**Activity**:
Every entry below should be printed again exactly as it reads.

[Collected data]

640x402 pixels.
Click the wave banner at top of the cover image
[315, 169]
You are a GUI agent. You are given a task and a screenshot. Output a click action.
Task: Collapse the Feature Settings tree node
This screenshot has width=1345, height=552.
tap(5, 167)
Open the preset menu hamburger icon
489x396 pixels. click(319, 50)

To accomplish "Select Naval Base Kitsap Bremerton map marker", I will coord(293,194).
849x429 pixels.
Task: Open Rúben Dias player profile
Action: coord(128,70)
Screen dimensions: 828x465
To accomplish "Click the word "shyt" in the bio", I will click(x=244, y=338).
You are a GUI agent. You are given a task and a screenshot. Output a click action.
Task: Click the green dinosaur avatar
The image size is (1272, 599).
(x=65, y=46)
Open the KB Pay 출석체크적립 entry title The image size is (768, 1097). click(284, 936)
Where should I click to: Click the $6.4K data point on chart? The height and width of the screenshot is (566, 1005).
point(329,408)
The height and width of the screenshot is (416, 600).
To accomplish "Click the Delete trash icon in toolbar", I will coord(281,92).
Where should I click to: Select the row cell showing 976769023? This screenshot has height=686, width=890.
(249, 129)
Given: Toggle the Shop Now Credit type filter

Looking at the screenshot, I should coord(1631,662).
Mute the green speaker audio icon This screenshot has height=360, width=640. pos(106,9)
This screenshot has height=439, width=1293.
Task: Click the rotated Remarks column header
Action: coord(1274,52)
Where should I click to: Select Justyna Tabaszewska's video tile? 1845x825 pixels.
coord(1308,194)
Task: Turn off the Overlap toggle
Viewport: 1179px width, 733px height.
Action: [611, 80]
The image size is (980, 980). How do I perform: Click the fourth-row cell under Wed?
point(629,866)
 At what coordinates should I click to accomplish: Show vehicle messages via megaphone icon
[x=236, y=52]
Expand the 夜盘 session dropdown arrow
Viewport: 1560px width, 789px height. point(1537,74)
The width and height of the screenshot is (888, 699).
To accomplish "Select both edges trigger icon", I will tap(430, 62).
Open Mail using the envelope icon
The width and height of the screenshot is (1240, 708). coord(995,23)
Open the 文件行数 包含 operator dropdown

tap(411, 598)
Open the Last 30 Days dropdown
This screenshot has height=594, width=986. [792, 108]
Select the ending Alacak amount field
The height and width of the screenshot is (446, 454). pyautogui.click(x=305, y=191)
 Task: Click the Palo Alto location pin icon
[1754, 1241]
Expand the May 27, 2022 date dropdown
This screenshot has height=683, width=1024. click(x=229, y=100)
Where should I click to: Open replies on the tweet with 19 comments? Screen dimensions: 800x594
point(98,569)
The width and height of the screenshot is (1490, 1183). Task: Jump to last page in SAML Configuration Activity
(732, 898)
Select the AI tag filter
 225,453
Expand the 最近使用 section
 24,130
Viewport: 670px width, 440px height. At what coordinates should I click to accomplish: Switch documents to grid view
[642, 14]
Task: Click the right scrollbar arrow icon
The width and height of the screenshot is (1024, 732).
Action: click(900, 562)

**Exercise solution**:
640x402 pixels.
Click the wave banner at top of the cover image
[315, 169]
You are a GUI agent. You are given a task and a screenshot. Output a click action.
Task: Collapse the Feature Settings tree node
This screenshot has width=1345, height=552.
tap(5, 167)
Open the preset menu hamburger icon
489x396 pixels. click(319, 50)

To accomplish "Select Naval Base Kitsap Bremerton map marker", I will coord(293,194).
849x429 pixels.
Task: Open Rúben Dias player profile
Action: coord(128,70)
Screen dimensions: 828x465
To accomplish "Click the word "shyt" in the bio", I will click(x=244, y=338).
You are a GUI agent. You are given a task and a screenshot. Output a click action.
Task: Click the green dinosaur avatar
The image size is (1272, 599).
(x=65, y=46)
Open the KB Pay 출석체크적립 entry title The image size is (768, 1097). click(284, 936)
Where should I click to: Click the $6.4K data point on chart? The height and width of the screenshot is (566, 1005).
point(329,408)
The height and width of the screenshot is (416, 600).
To accomplish "Click the Delete trash icon in toolbar", I will coord(281,92).
Where should I click to: Select the row cell showing 976769023? This screenshot has height=686, width=890.
(249, 129)
Given: Toggle the Shop Now Credit type filter

Looking at the screenshot, I should coord(1631,662).
Mute the green speaker audio icon This screenshot has height=360, width=640. pos(106,9)
This screenshot has height=439, width=1293.
Task: Click the rotated Remarks column header
Action: coord(1274,52)
Where should I click to: Select Justyna Tabaszewska's video tile? 1845x825 pixels.
coord(1308,194)
Task: Turn off the Overlap toggle
Viewport: 1179px width, 733px height.
Action: [611, 80]
The image size is (980, 980). How do I perform: Click the fourth-row cell under Wed?
point(629,866)
 At what coordinates should I click to accomplish: Show vehicle messages via megaphone icon
[x=236, y=52]
Expand the 夜盘 session dropdown arrow
Viewport: 1560px width, 789px height. point(1537,74)
The width and height of the screenshot is (888, 699).
To accomplish "Select both edges trigger icon", I will tap(430, 62).
Open Mail using the envelope icon
The width and height of the screenshot is (1240, 708). coord(995,23)
Open the 文件行数 包含 operator dropdown

tap(411, 598)
Open the Last 30 Days dropdown
This screenshot has height=594, width=986. [792, 108]
Select the ending Alacak amount field
The height and width of the screenshot is (446, 454). pyautogui.click(x=305, y=191)
 Task: Click the Palo Alto location pin icon
[1754, 1241]
Expand the May 27, 2022 date dropdown
This screenshot has height=683, width=1024. click(x=229, y=100)
Where should I click to: Open replies on the tweet with 19 comments? Screen dimensions: 800x594
point(98,569)
The width and height of the screenshot is (1490, 1183). Task: Jump to last page in SAML Configuration Activity
(732, 898)
Select the AI tag filter
 225,453
Expand the 最近使用 section
 24,130
Viewport: 670px width, 440px height. At what coordinates should I click to accomplish: Switch documents to grid view
[642, 14]
Task: Click the right scrollbar arrow icon
The width and height of the screenshot is (1024, 732).
Action: click(900, 562)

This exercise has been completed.